Reward diagnostic wins, not project drama. Catching a misconfigured DNS record that averts a $500k migration should be celebrated as loudly as shipping a new service. If your recognition system only spotlights large-scale initiatives, you will get more large-scale initiatives—necessary or not.

The Counterarguments (and Why They Fail)

“We need managers to be strategic not hands-on.” Strategy without an accurate model of reality is fiction. The point isn’t that managers become operators; it’s that they can recognize when a problem is miscategorized. You cannot pick the right levers if you don’t know which system you’re touching.

“That’s what we have engineers for.” Delegation is not abdication. Engineers can surface facts; managers decide trade-offs. If decision-makers can’t parse the facts, decisions collapse into status games and vendor decks.

“Credentials prove someone can learn fast.” Maybe. But organizations often mistake “learned an abstraction once” for “maintains an accurate model at the edge where the work happens.” Tech moves; models decay. The only antidote is continuous contact with reality.

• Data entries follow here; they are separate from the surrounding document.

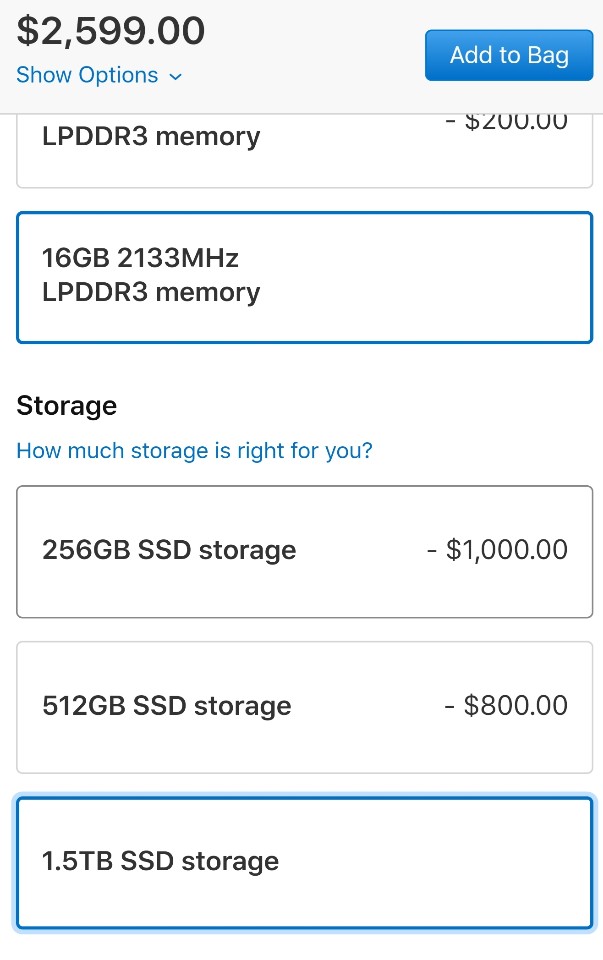The width and height of the screenshot is (603, 960).
Task: Expand the Show Options chevron arrow
Action: tap(176, 77)
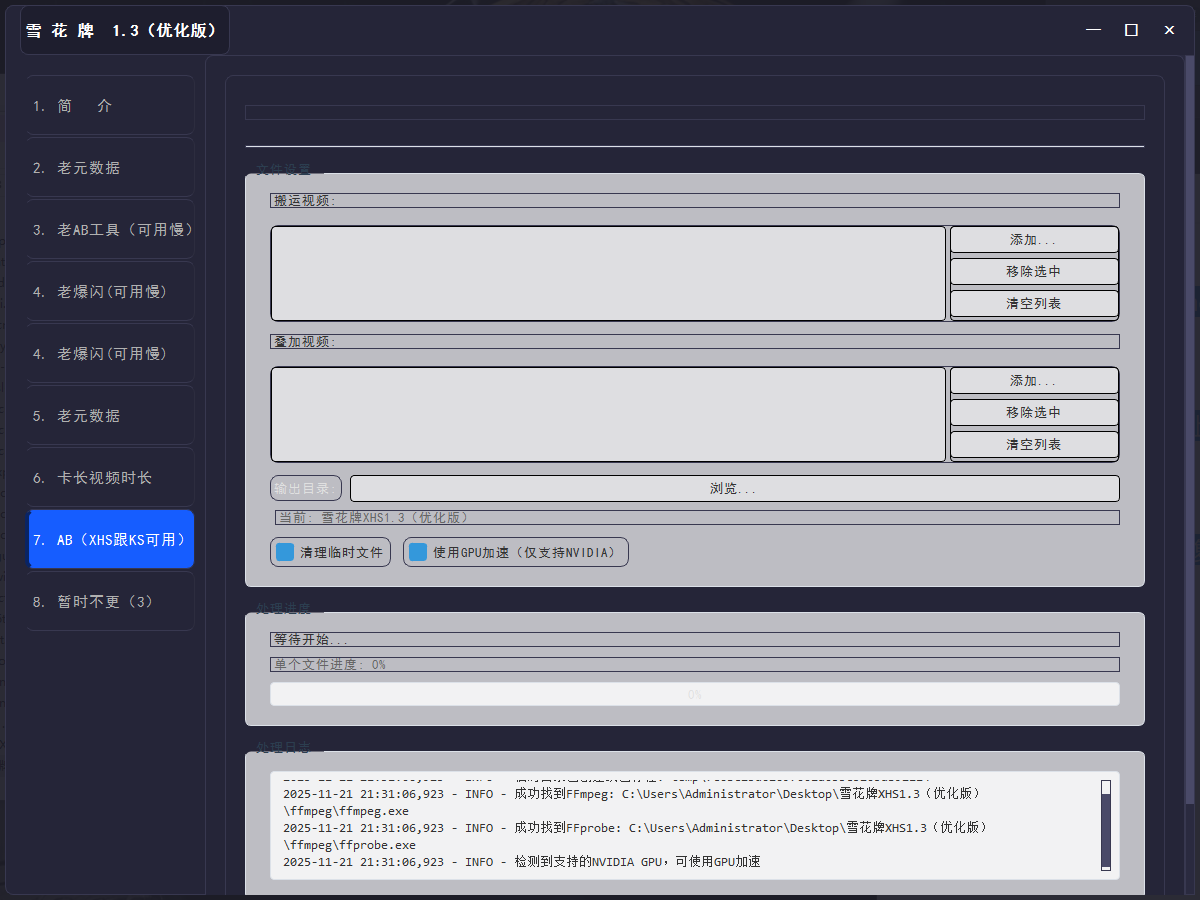1200x900 pixels.
Task: Click inside the 搬运视频 file list box
Action: tap(608, 273)
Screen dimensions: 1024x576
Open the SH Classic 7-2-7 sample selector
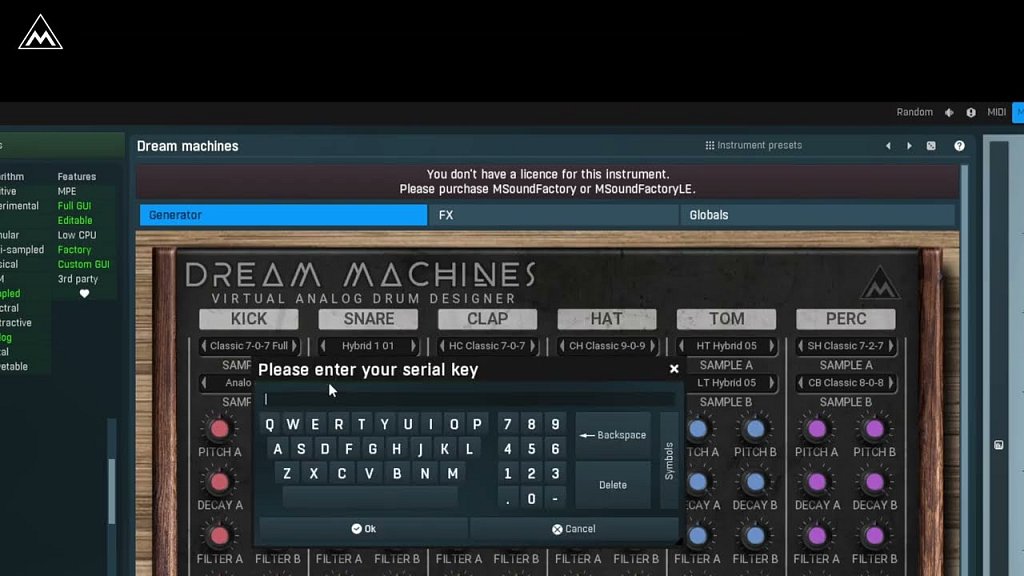point(846,346)
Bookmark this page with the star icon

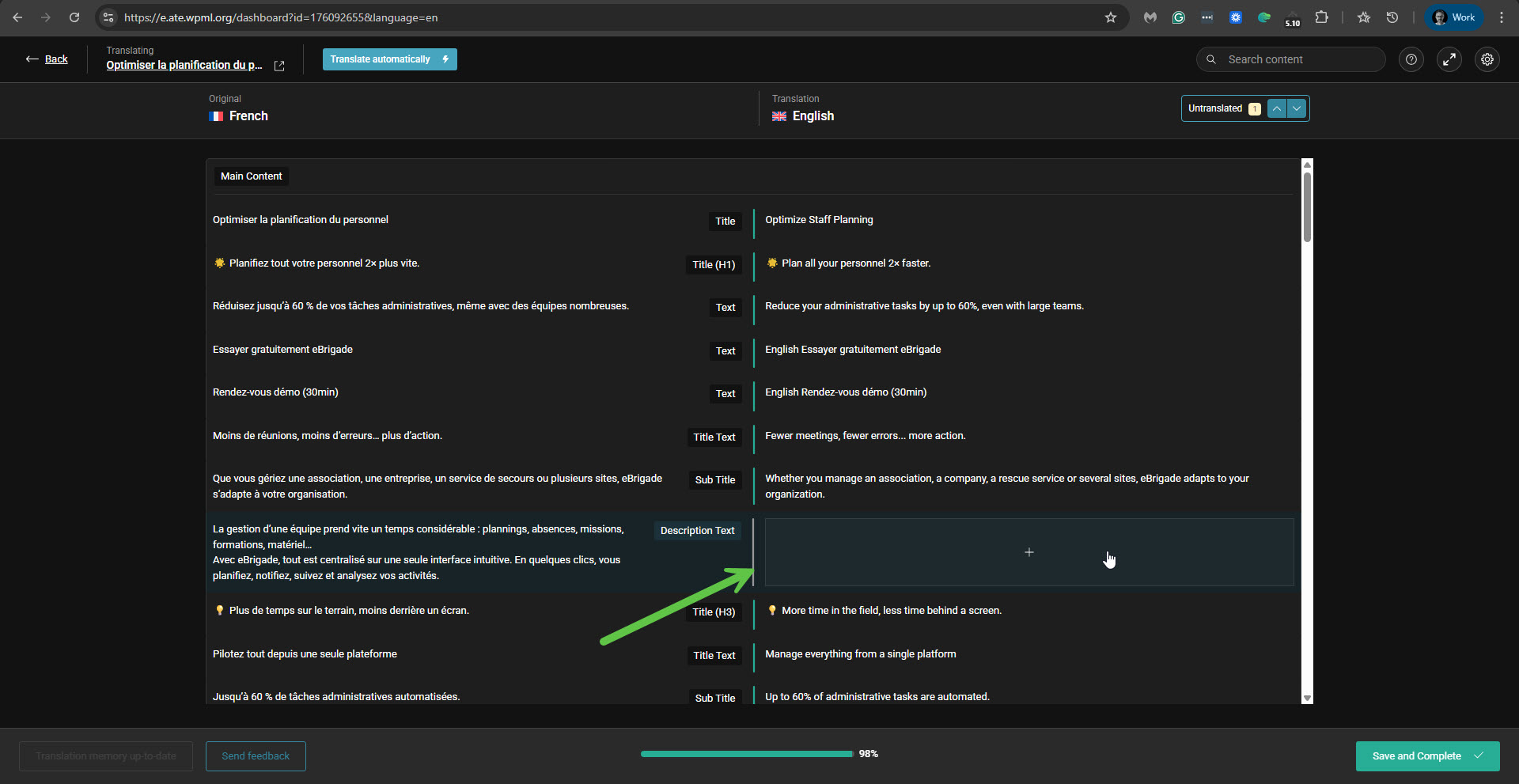tap(1111, 17)
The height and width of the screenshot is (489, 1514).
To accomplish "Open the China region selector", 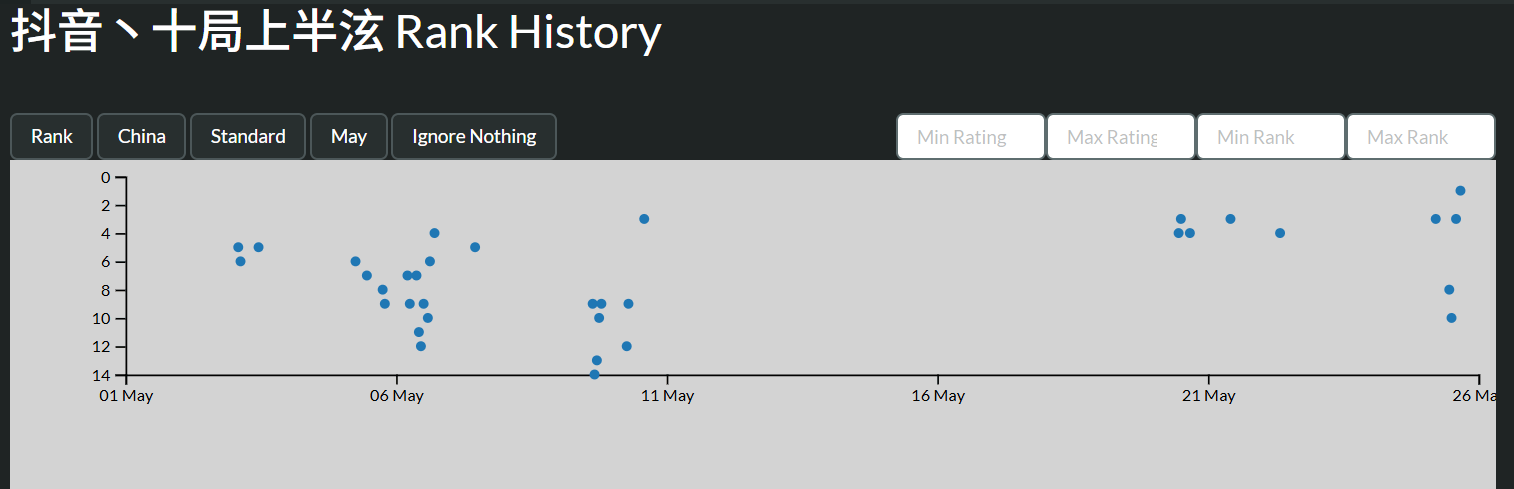I will tap(141, 137).
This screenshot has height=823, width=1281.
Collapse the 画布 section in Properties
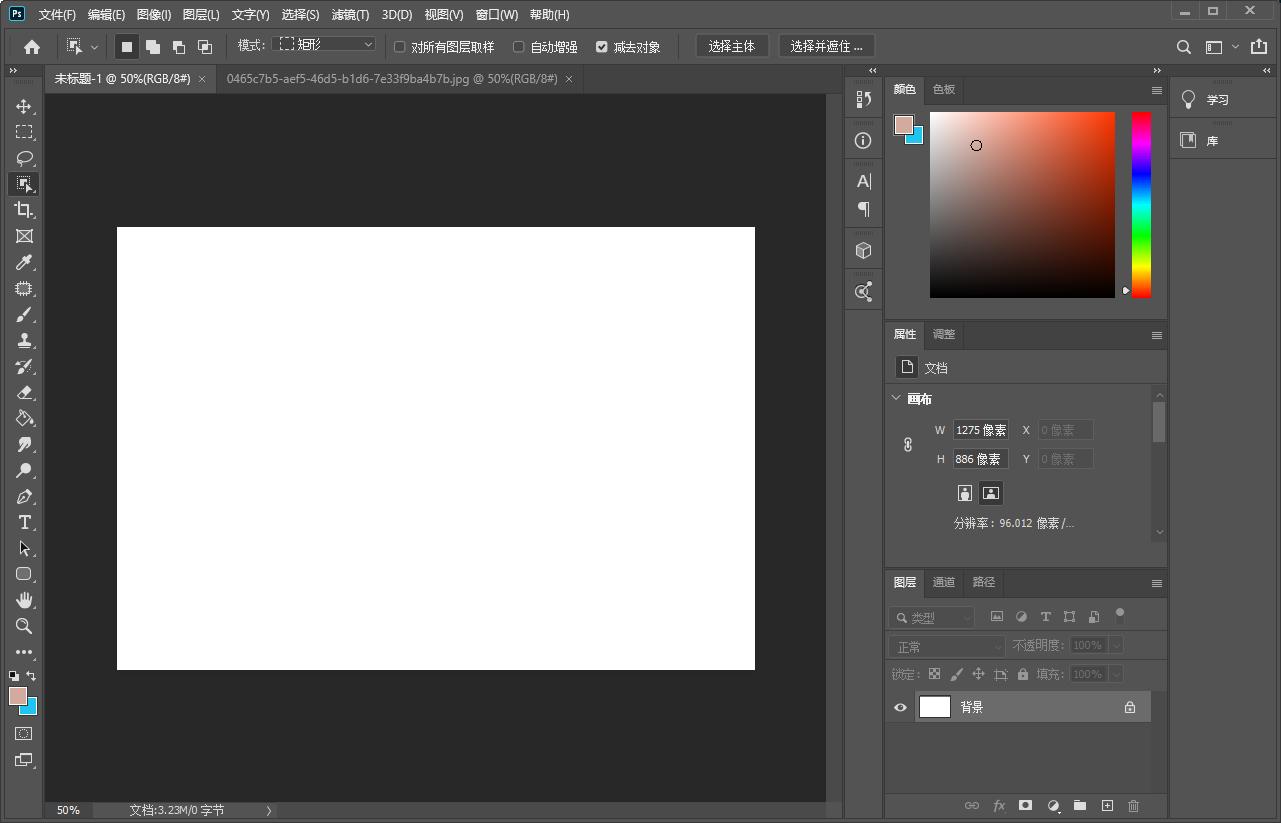click(x=897, y=398)
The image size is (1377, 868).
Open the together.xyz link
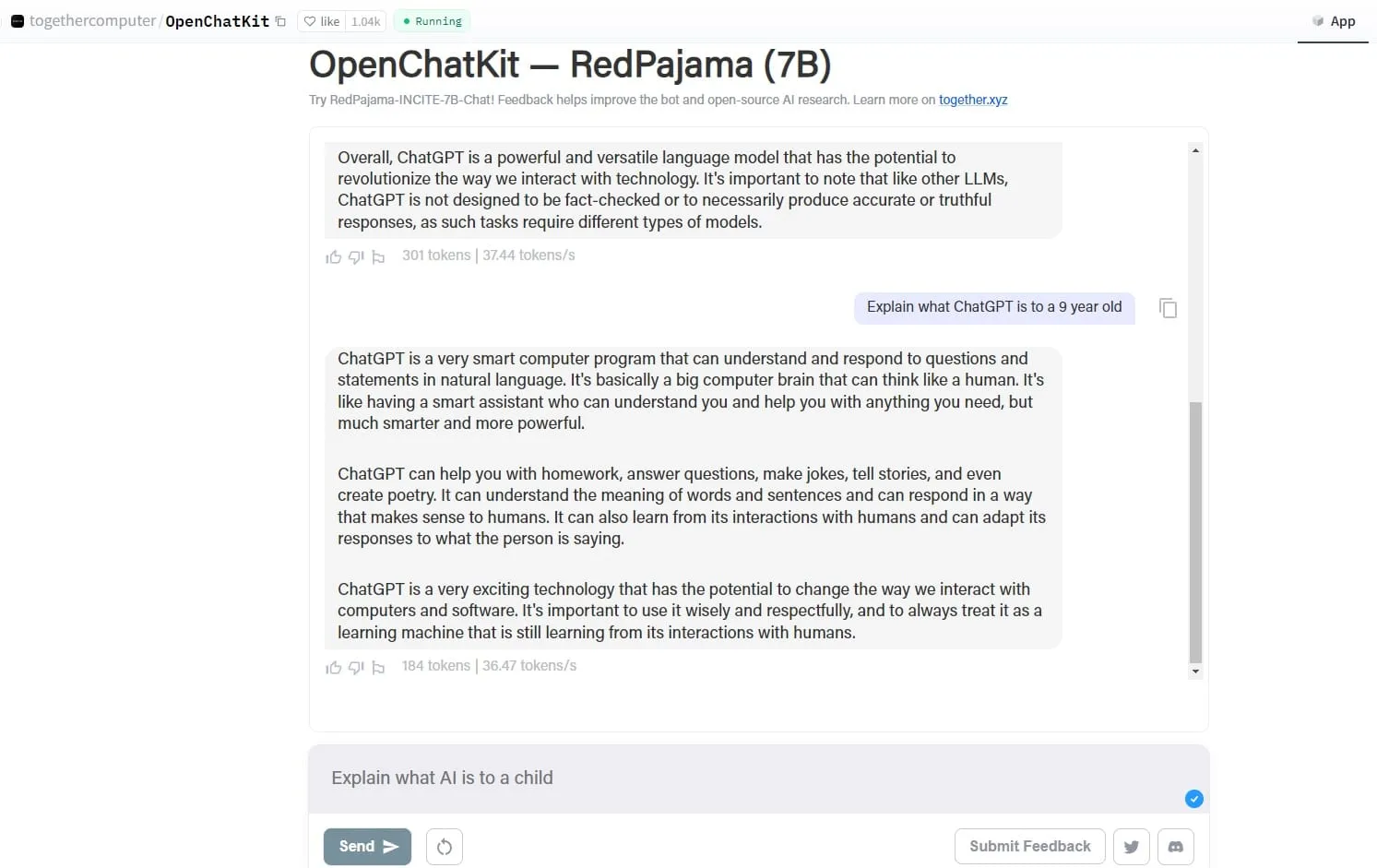click(973, 100)
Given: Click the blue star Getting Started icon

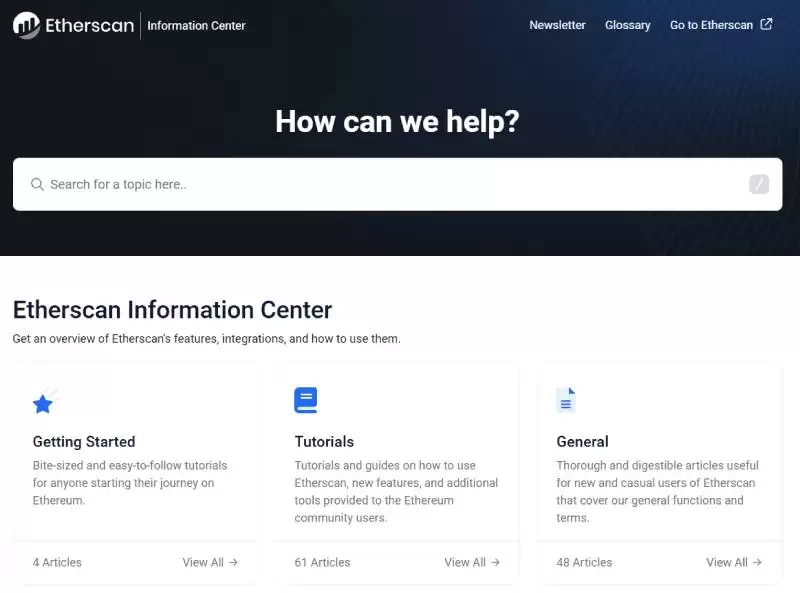Looking at the screenshot, I should pos(43,403).
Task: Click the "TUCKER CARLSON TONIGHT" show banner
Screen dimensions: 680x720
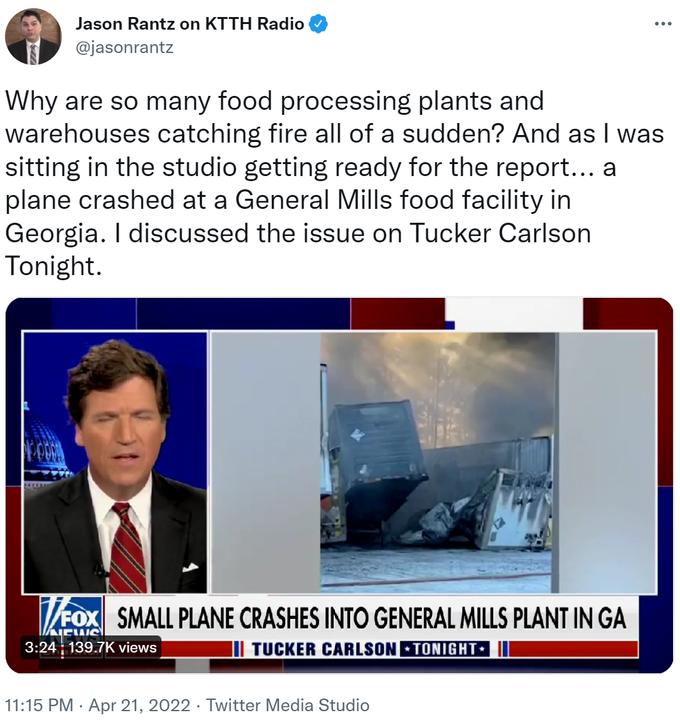Action: click(x=370, y=649)
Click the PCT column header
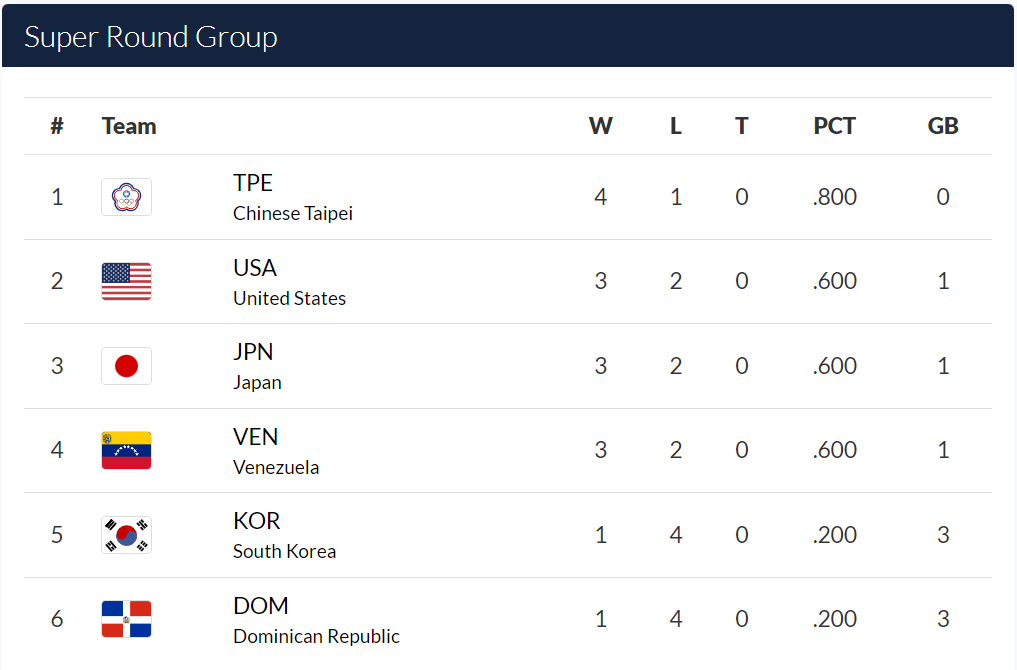Viewport: 1017px width, 670px height. tap(834, 126)
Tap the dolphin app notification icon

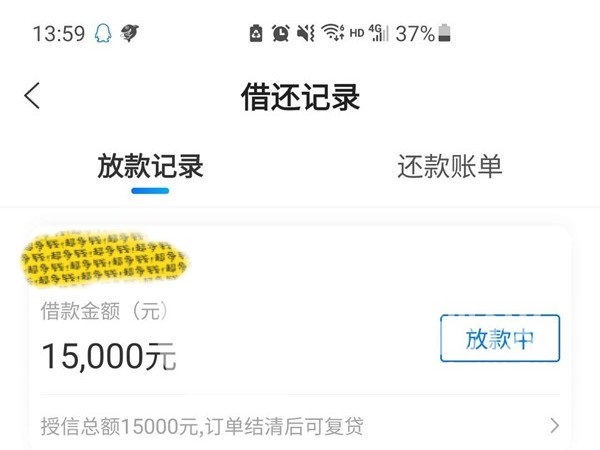pyautogui.click(x=129, y=33)
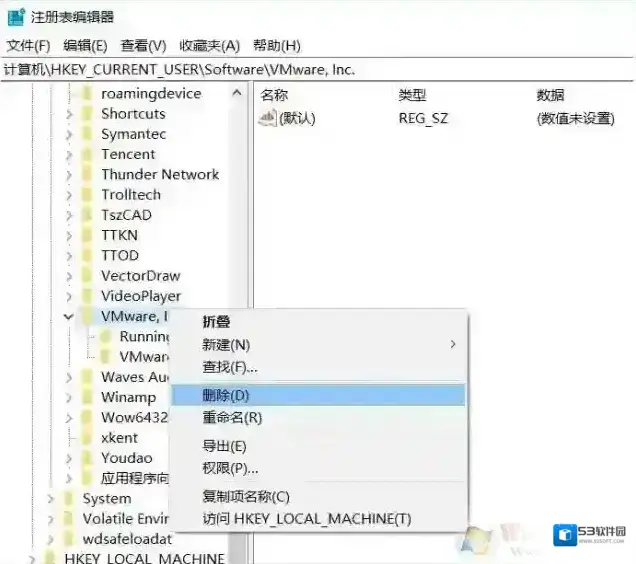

What It Feels Like When It’s Working

Meetings get quieter and shorter. People ask more “what’s the smallest thing we can do to reduce uncertainty?” and fewer “what’s the biggest thing we can announce?” You see fewer RFPs and more actual investigation. Production incidents produce better hypotheses and fewer scapegoats. Senior engineers stick around because they’re not wasting energy defusing executive pet theories. Budgets shift from “transformations” to “precision fixes.” Velocity improves not because people work harder, but because the system spends less time correcting avoidable mistakes.

What Individuals Can Do

Regardless of your title or where you sit in the hierarchy:

Adopt diagnostic humility. Start with “here’s what we know, here’s what we don’t, here’s how we’ll find out” instead of jumping to solutions.

Name the problem class. Is this a data model flaw, a cache issue, a network policy, an authentication misconfiguration, a process gap? Wrong class means wrong cure.

Ask for the trace. Replace vibes with evidence: logs over lore, queries over opinions, measurements over metaphors.

Practice reversible-first thinking. If you can’t make a small, cheap bet to learn faster, ask why not.

Protect the truth-tellers. If the person who says “this is a DNS record” gets steamrolled by the person who says “this is a transformation,” your org chart is a liability map.

The Quiet Revolution

The credential-competence gap isn’t an HR problem to be solved with better job postings. It’s a systems problem. Systems drift toward performative signals—degrees, titles, presentation skills unless you actively design them not to.

The fix is unglamorous: put decision-makers closer to consequences, insist that claims carry evidence, fund small reversible experiments, and give real authority to the people who keep systems honest. When that happens, the spectacular, expensive misfires get rarer. You still make mistakes everyone does but they’re cheaper, faster, and more interesting.

You stop migrating platforms to fix DNS records. You stop scheduling month-long discovery processes for configuration changes. You stop losing your best engineers to organizations that understand the difference between a subdomain and a system architecture. And you start earning something that can’t be bought with credentials or charisma: the quiet trust of people who build things for a living.